Segment Start: Source data

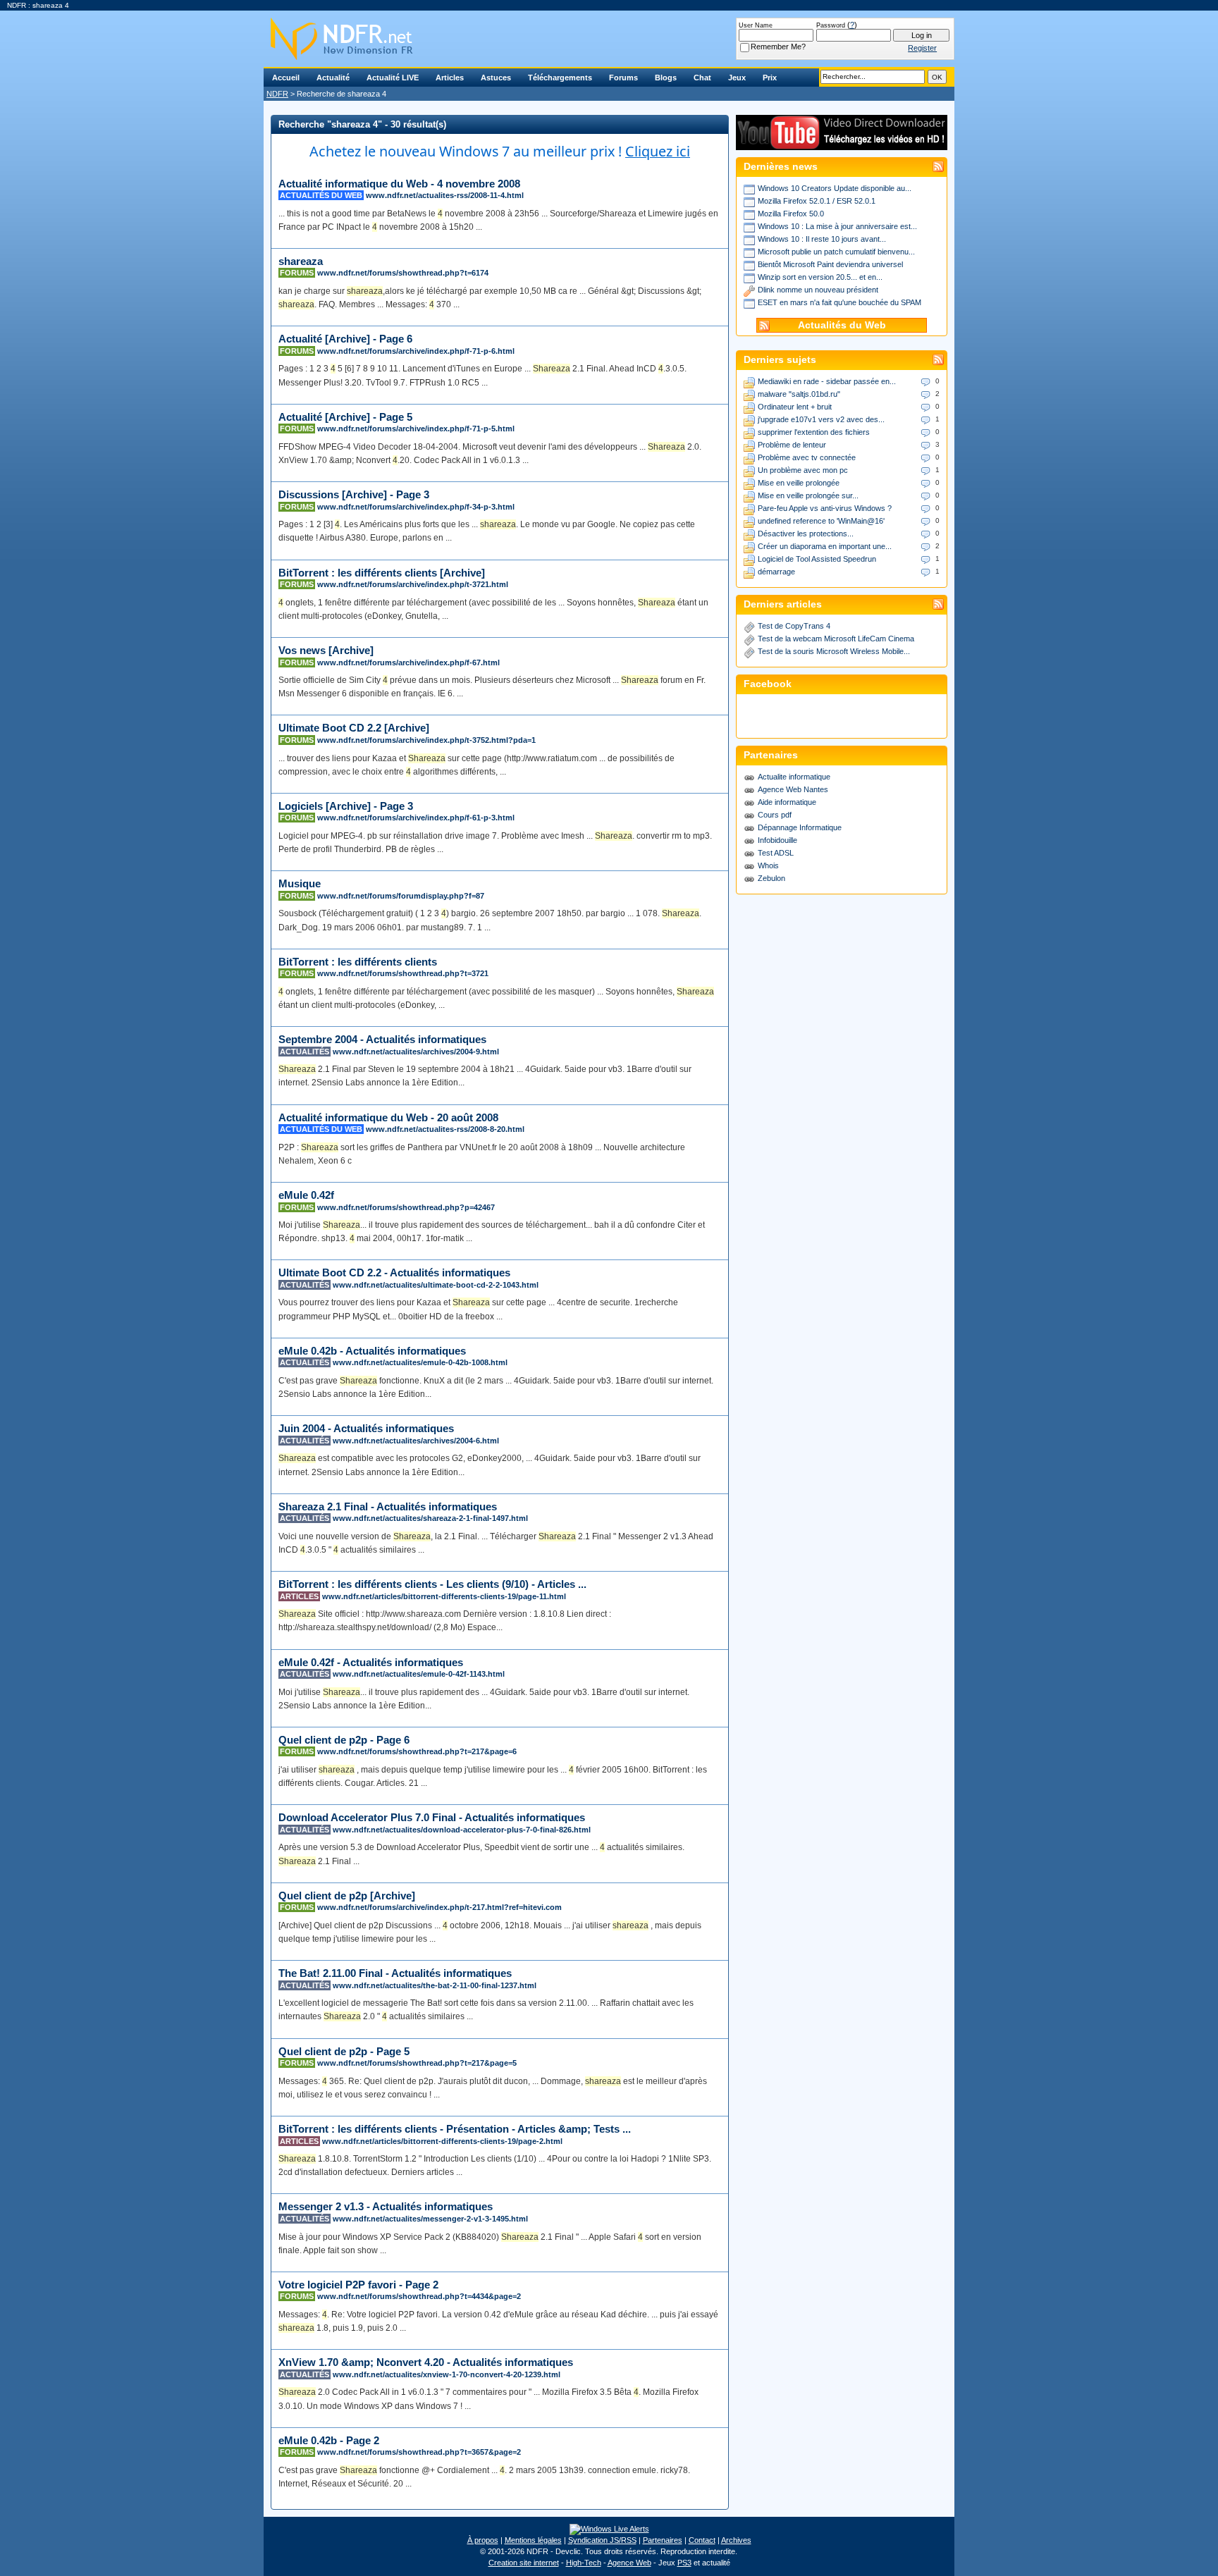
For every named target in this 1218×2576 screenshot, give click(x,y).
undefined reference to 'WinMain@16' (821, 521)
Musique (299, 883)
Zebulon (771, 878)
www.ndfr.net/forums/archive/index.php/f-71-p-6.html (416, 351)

Segment End: Source data
Segment Start: Source data

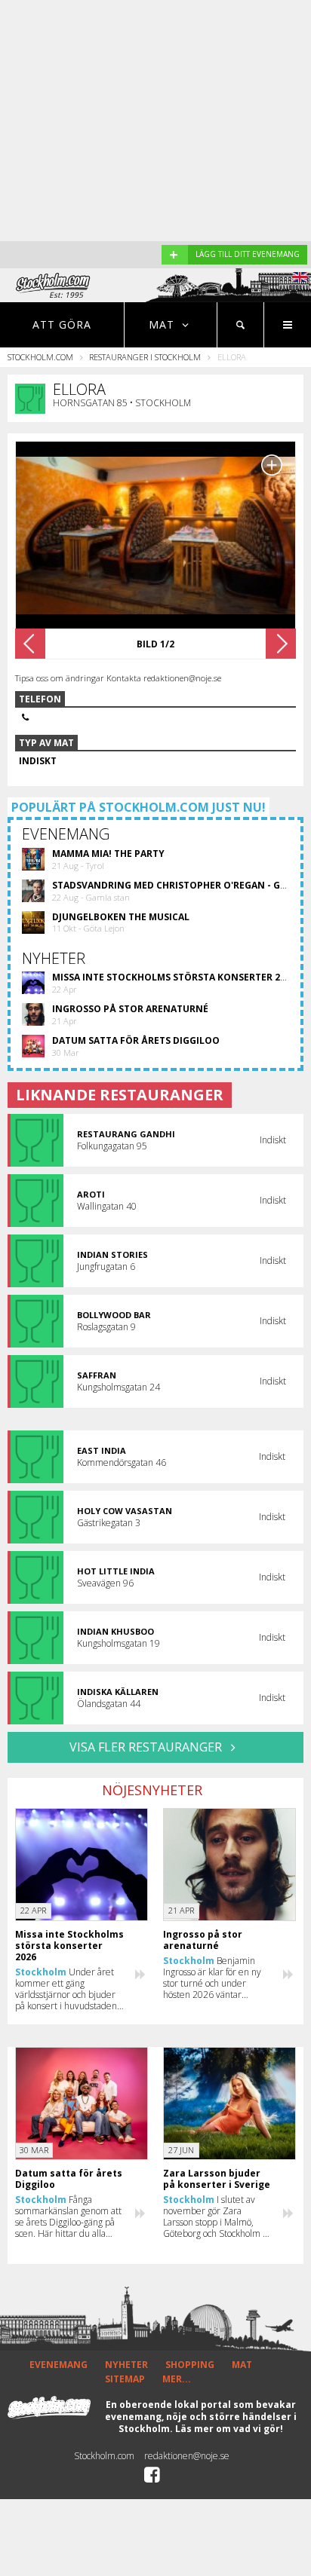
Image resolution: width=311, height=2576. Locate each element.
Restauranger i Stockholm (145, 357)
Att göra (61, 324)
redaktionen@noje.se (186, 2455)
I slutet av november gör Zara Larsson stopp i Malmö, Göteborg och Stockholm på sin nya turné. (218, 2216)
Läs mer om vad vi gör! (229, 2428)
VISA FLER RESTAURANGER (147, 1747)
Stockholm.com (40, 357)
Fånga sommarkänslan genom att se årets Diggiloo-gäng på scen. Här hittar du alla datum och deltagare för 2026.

Segment End: Source data

Try it:
For this task, write out exactly the lines of the entries above, starting at the line with "undefined reference to" and ending at the line with "www.ndfr.net/forums/archive/index.php/f-71-p-6.html (416, 351)", both included, and no others.

Output of the task:
undefined reference to 'WinMain@16' (821, 521)
Musique (299, 883)
Zebulon (771, 878)
www.ndfr.net/forums/archive/index.php/f-71-p-6.html (416, 351)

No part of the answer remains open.